== YOUR GOAL ==
Once you have found the line with "This screenshot has height=557, width=1434." in the records below, retype it and every line after it to the end exactly, with no pictures and nothing more.

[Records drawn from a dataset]

===============

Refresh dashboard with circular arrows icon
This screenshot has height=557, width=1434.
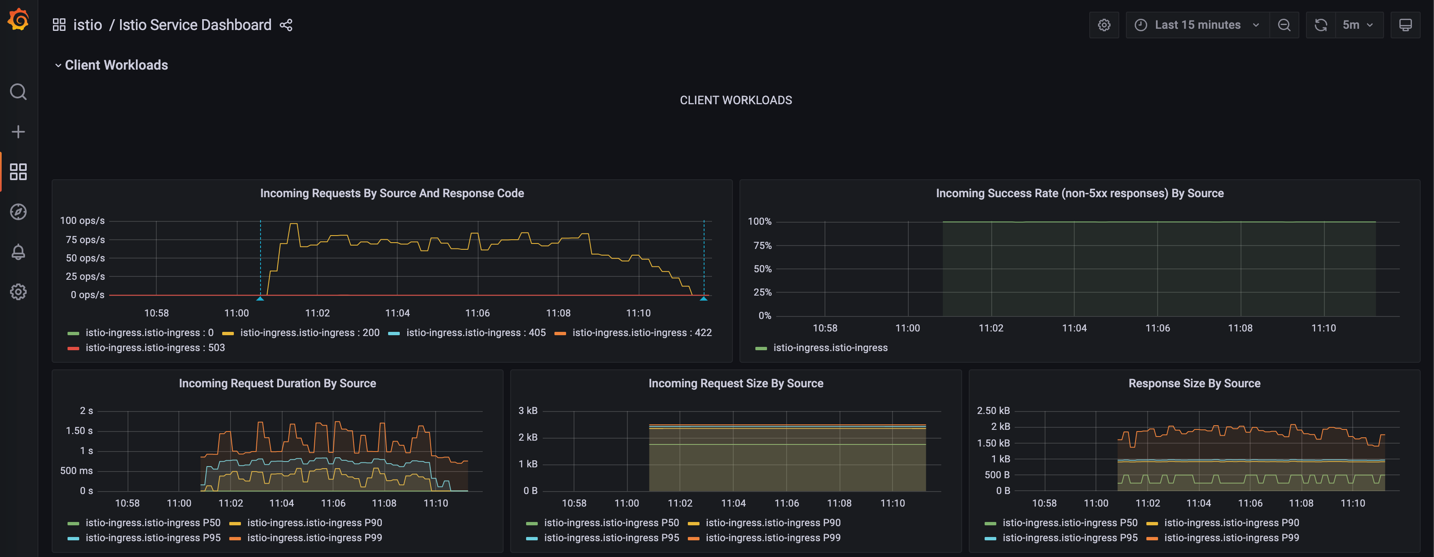click(1321, 25)
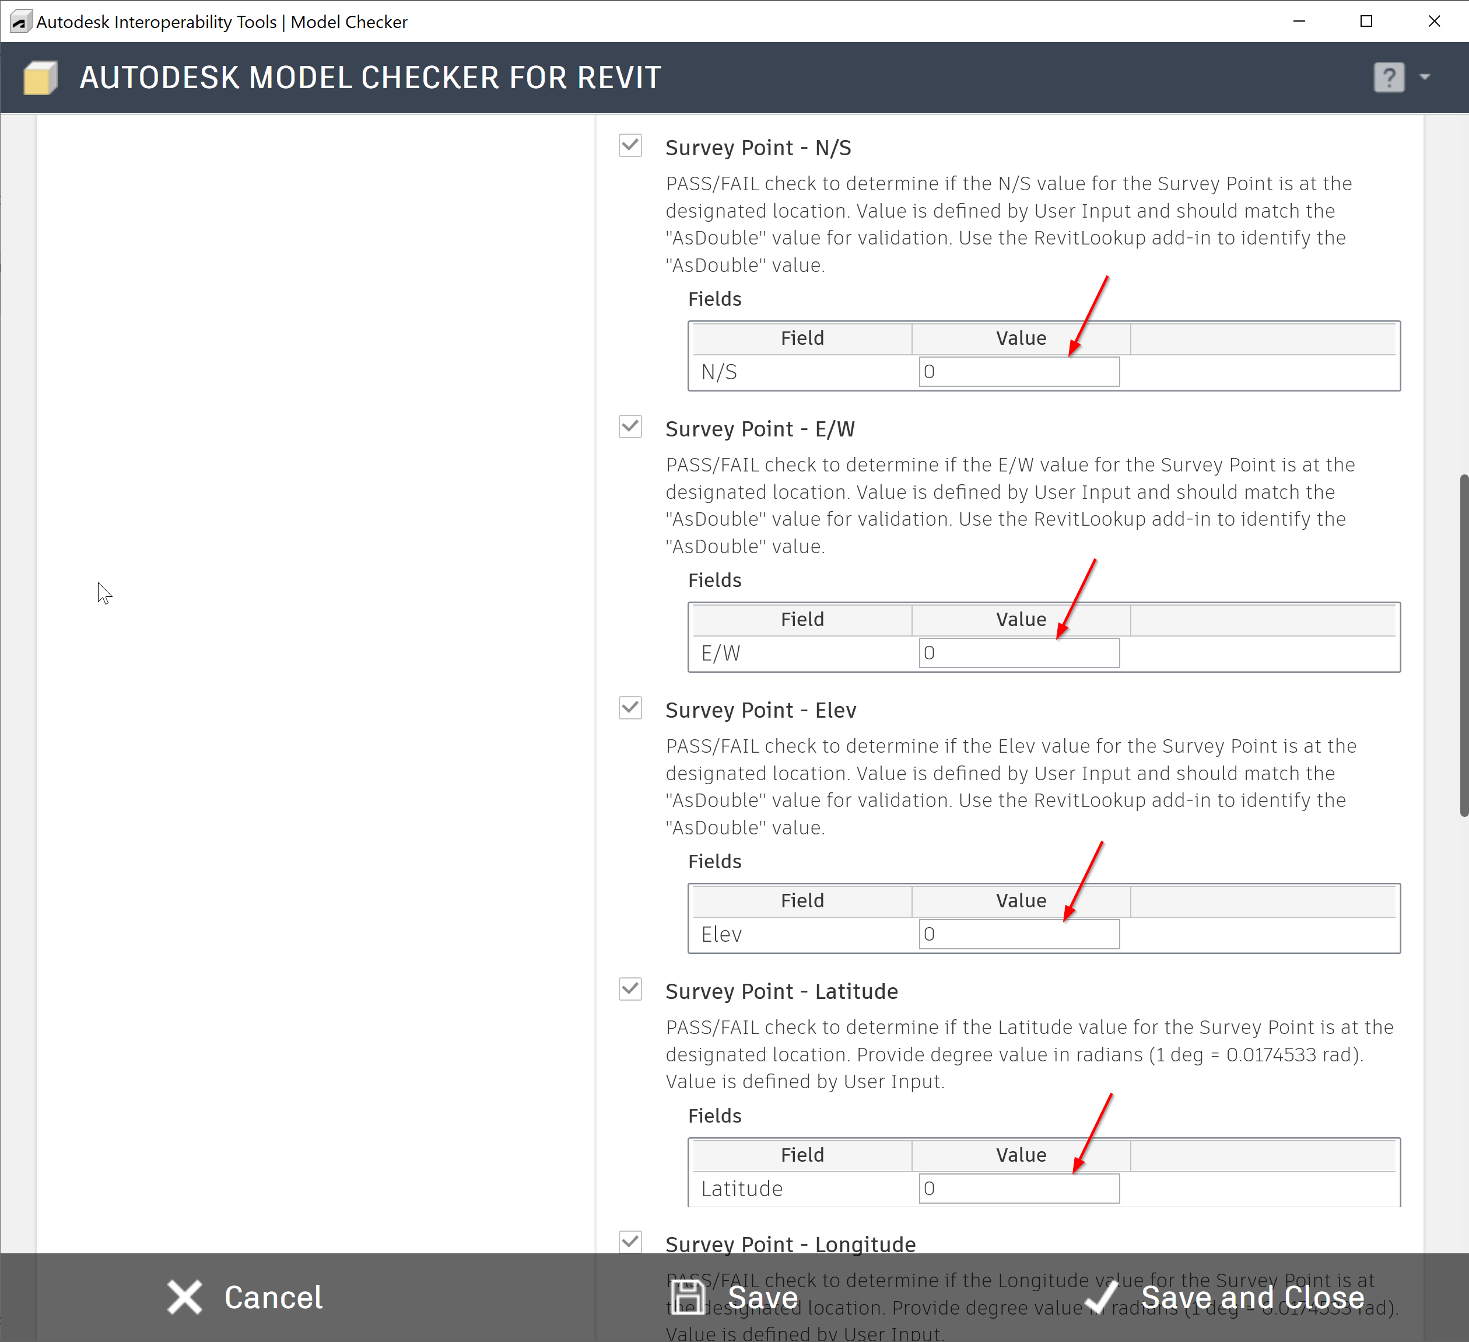The height and width of the screenshot is (1342, 1469).
Task: Click the Save and Close checkmark icon
Action: [x=1101, y=1297]
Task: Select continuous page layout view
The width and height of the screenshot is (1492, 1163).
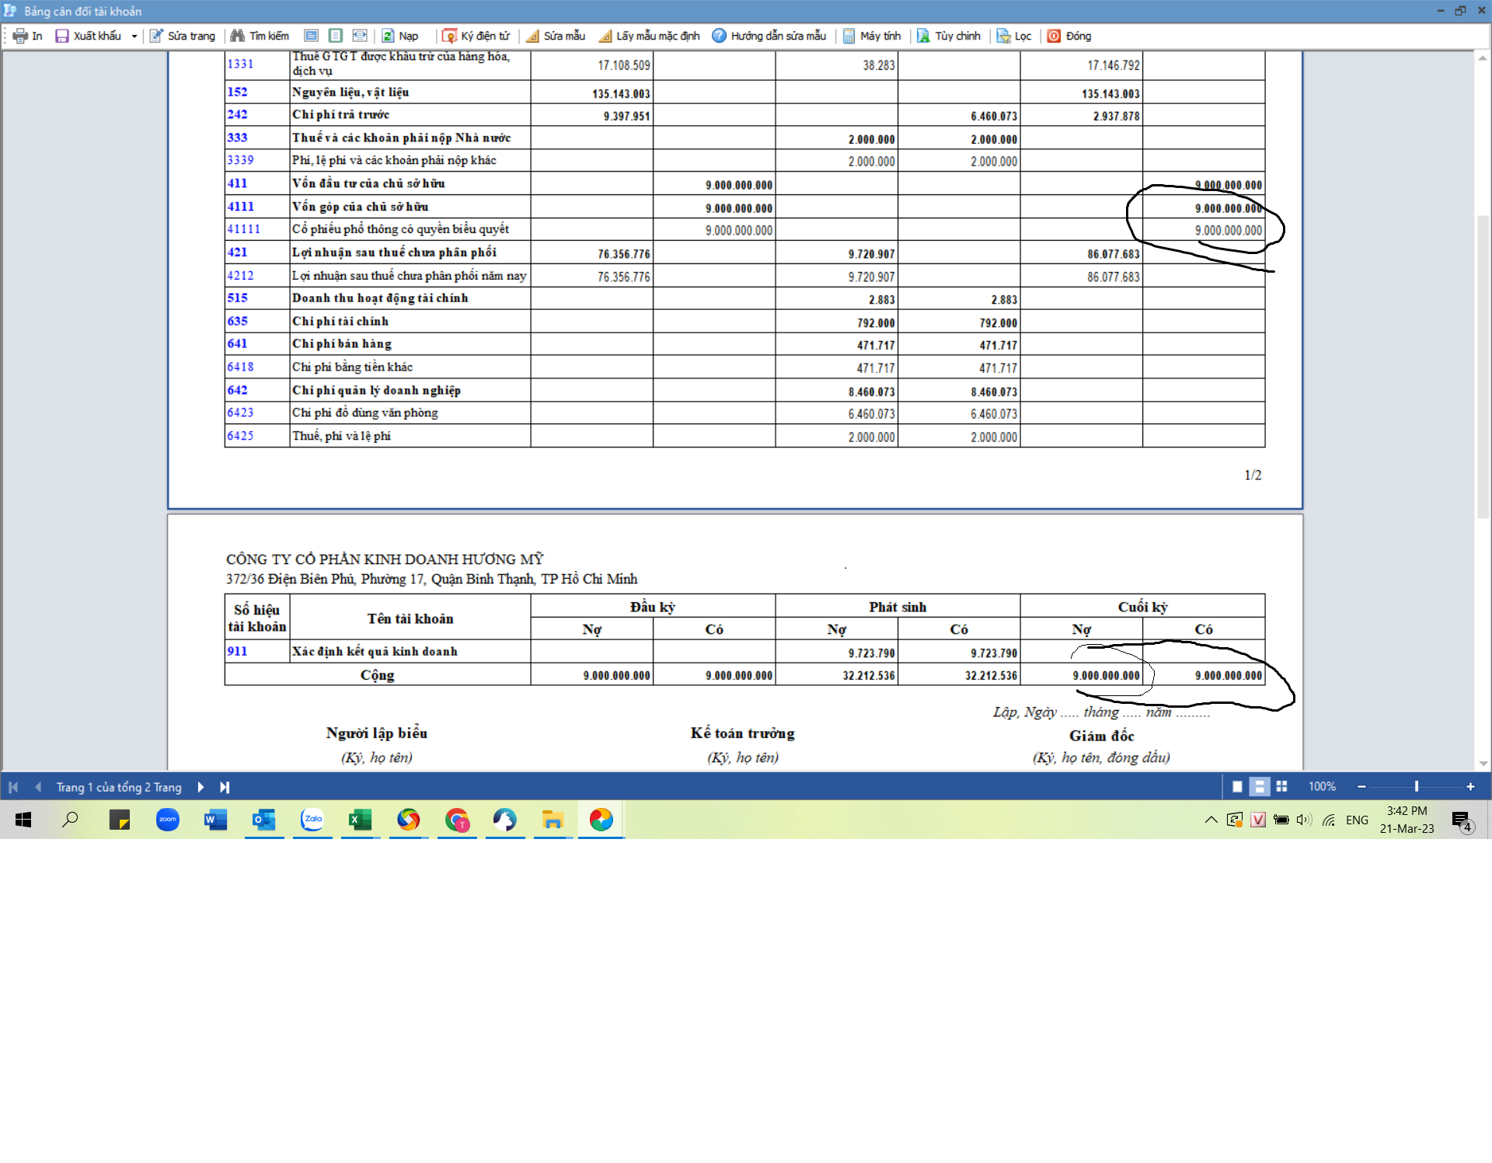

===============

== SOLVED PROBLEM ==
This screenshot has height=557, width=1434.
click(1321, 25)
The height and width of the screenshot is (1342, 1469).
Task: Click the Save and Close checkmark icon
Action: [x=1101, y=1297]
Task: Select continuous page layout view
The width and height of the screenshot is (1492, 1163).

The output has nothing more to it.